Time is running out for the Children’s Health Insurance Program, which desperately needs funding to keep the program in place.
After Congress approved a package in December that helped states keep the program running through March, the administration estimates that it only has enough funds to keep the CHIP running in all states up until Jan. 19, according to Vox.
“We appreciate that Congress included funding for CHIP in the continuing resolution that runs through January 19, 2018,” Johnathan Monroe, a spokesperson for the Centers for Medicare and Medicaid Services, said in a statement. “However … we are unable to say with certainty whether there is enough funding for every state to continue its CHIP program through March 31, 2018.”
This has forced states to send letters to families informing them that their insurance might expire at anytime unless congressional action is taken to fund CHIP. It’s not yet confirmed which states will likely be affected first, according to NPR, but states are already freezing enrollment.
CHIP is a health insurance program that covers 9 million children from “lower-income households that make too much money to qualify for Medicaid,” according to NPR.
While Republicans and Democrats agree to extend the program, they are in dispute about how to fund the program, which began in 1997.
Now states are tasked with dealing with the funding shortfall.
“Of course, the implications for families with CHIP-eligible children cannot be understated: Parents are worried that their children will lose coverage,” Lisa Dubay, a senior fellow at the Urban Institute, said. “And they should be.”

Stored data:
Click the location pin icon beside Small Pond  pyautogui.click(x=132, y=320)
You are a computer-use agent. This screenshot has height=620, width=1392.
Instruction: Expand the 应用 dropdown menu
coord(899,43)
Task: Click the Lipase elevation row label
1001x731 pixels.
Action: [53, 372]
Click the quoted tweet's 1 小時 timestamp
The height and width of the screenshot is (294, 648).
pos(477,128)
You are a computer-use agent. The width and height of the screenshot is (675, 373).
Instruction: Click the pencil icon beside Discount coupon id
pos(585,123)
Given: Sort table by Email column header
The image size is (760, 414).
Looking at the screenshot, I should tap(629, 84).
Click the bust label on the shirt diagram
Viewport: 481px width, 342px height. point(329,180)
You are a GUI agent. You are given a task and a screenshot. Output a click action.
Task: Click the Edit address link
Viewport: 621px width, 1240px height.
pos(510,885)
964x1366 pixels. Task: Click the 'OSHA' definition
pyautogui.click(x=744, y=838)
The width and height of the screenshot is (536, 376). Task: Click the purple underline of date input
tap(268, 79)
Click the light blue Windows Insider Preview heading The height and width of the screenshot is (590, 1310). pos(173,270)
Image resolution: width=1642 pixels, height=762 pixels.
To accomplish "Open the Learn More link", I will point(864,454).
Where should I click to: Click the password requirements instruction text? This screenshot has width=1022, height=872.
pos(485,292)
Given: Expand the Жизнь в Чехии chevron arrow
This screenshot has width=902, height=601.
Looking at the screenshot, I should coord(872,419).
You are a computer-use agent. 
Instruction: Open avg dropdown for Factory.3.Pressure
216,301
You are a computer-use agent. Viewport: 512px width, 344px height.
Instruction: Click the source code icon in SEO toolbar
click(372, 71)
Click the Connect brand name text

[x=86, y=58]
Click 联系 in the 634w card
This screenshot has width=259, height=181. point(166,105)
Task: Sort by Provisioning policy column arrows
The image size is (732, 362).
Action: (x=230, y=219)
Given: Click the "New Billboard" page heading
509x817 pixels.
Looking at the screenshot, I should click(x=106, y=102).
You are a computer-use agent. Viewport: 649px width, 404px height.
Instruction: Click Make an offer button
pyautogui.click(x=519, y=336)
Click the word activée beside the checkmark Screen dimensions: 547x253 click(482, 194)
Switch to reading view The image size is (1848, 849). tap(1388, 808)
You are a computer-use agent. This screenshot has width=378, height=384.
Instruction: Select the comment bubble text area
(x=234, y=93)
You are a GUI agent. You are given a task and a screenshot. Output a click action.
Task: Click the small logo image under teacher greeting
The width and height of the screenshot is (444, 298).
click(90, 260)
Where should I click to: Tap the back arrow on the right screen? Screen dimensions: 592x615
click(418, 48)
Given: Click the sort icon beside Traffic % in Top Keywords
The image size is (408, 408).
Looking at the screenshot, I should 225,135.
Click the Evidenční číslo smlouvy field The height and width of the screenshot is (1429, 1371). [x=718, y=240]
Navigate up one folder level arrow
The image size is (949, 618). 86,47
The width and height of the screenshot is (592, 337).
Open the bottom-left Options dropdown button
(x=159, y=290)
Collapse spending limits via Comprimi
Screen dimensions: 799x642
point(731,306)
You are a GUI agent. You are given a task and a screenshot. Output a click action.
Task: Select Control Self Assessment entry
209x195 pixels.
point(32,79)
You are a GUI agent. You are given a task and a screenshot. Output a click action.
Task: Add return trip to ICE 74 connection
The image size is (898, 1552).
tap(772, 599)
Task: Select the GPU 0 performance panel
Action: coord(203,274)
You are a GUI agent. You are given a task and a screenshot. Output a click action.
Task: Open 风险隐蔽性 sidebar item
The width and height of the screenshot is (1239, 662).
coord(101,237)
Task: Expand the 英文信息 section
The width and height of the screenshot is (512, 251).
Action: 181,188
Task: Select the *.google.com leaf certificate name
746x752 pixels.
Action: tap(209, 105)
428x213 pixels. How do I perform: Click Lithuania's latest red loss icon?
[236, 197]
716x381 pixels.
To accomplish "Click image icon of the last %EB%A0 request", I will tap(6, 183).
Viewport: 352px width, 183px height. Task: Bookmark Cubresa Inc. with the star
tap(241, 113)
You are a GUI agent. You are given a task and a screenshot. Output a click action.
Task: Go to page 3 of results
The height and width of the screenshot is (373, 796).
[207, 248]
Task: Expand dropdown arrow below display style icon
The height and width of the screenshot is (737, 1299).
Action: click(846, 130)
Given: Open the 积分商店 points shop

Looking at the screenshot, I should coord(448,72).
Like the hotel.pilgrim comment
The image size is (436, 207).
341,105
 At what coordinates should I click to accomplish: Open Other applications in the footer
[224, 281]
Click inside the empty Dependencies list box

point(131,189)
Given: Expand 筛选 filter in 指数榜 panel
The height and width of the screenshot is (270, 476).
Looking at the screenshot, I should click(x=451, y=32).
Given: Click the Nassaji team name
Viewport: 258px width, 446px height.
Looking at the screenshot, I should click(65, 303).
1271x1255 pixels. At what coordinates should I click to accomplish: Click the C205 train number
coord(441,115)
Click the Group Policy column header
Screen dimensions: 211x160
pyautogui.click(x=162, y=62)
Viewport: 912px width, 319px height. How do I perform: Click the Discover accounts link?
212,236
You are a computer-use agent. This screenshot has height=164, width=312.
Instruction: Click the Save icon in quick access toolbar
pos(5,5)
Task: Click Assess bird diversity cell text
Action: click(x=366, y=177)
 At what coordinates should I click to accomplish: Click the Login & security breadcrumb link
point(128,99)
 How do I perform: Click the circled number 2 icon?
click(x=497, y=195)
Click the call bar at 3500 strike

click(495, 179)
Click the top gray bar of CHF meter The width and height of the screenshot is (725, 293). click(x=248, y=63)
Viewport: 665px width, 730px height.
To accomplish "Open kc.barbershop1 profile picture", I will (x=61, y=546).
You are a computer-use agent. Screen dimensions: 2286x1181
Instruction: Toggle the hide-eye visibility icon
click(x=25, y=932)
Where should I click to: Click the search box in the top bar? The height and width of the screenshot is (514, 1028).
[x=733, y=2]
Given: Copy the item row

▶ PROMPT: According to the CHIP article, how many children does the program cover? Please answer from the CHIP article alone and set the data aside.

▶ OUTPUT BELOW: 9 million children